■ **TASK DETAILS**: Write the data below out in full, exactly as it stands.

[Stored items]
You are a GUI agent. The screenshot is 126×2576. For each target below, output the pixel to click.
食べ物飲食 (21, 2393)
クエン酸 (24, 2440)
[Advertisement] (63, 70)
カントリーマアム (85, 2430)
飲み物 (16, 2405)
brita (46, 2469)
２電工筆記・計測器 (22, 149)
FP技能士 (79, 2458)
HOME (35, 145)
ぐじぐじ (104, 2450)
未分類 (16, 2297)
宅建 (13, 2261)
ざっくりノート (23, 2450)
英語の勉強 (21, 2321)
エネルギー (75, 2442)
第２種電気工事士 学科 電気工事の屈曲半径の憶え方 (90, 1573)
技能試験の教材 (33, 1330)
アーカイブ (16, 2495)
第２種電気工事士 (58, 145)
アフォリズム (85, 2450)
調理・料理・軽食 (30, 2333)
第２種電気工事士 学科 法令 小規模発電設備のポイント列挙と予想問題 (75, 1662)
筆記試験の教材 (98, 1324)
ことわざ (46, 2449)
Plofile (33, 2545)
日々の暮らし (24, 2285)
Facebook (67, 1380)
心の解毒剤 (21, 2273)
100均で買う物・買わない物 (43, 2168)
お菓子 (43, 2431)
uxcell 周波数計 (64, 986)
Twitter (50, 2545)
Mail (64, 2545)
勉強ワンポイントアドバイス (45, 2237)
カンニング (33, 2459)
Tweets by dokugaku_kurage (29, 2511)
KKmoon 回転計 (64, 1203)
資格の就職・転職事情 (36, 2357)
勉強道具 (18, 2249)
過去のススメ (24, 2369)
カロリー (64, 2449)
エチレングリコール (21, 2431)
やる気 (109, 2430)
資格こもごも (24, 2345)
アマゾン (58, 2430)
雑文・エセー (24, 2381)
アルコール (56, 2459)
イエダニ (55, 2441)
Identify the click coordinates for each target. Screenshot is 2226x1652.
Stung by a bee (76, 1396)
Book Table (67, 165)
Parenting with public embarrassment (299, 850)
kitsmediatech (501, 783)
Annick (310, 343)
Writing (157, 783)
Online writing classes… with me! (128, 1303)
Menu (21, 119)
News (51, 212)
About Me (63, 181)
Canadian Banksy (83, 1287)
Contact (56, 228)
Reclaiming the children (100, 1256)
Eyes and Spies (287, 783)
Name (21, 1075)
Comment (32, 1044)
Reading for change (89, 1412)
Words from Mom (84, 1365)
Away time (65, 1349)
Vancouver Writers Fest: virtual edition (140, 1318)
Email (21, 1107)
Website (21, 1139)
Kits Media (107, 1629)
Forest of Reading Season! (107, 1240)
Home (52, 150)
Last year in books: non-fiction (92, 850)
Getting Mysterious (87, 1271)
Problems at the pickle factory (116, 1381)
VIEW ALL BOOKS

■ **YOUR RESPONSE**:
You are a GUI agent. The screenshot is 126×2576. For each target below, output the pixel to click.
食べ物飲食 (21, 2393)
クエン酸 (24, 2440)
[Advertisement] (63, 70)
カントリーマアム (85, 2430)
飲み物 (16, 2405)
brita (46, 2469)
２電工筆記・計測器 (22, 149)
FP技能士 (79, 2458)
HOME (35, 145)
ぐじぐじ (104, 2450)
未分類 (16, 2297)
宅建 (13, 2261)
ざっくりノート (23, 2450)
英語の勉強 (21, 2321)
エネルギー (75, 2442)
第２種電気工事士 学科 電気工事の屈曲半径の憶え方 (90, 1573)
技能試験の教材 (33, 1330)
アーカイブ (16, 2495)
第２種電気工事士 (58, 145)
アフォリズム (85, 2450)
調理・料理・軽食 (30, 2333)
第２種電気工事士 学科 法令 小規模発電設備のポイント列挙と予想問題 (75, 1662)
筆記試験の教材 (98, 1324)
ことわざ (46, 2449)
Plofile (33, 2545)
日々の暮らし (24, 2285)
Facebook (67, 1380)
心の解毒剤 (21, 2273)
100均で買う物・買わない物 (43, 2168)
お菓子 (43, 2431)
uxcell 周波数計 (64, 986)
Twitter (50, 2545)
Mail (64, 2545)
勉強ワンポイントアドバイス (45, 2237)
カンニング (33, 2459)
Tweets by dokugaku_kurage (29, 2511)
KKmoon 回転計 (64, 1203)
資格の就職・転職事情 (36, 2357)
勉強道具 (18, 2249)
過去のススメ (24, 2369)
カロリー (64, 2449)
エチレングリコール (21, 2431)
やる気 (109, 2430)
資格こもごも (24, 2345)
アマゾン (58, 2430)
雑文・エセー (24, 2381)
アルコール (56, 2459)
イエダニ (55, 2441)
Identify the click coordinates for each target. Screenshot is 2226x1652.
Stung by a bee (76, 1396)
Book Table (67, 165)
Parenting with public embarrassment (299, 850)
kitsmediatech (501, 783)
Annick (310, 343)
Writing (157, 783)
Online writing classes… with me! (128, 1303)
Menu (21, 119)
News (51, 212)
About Me (63, 181)
Canadian Banksy (83, 1287)
Contact (56, 228)
Reclaiming the children (100, 1256)
Eyes and Spies (287, 783)
Name (21, 1075)
Comment (32, 1044)
Reading for change (89, 1412)
Words from Mom (84, 1365)
Away time (65, 1349)
Vancouver Writers Fest: virtual edition (140, 1318)
Email (21, 1107)
Website (21, 1139)
Kits Media (107, 1629)
Forest of Reading Season! (107, 1240)
Home (52, 150)
Last year in books: non-fiction (92, 850)
Getting Mysterious (87, 1271)
Problems at the pickle factory (116, 1381)
VIEW ALL BOOKS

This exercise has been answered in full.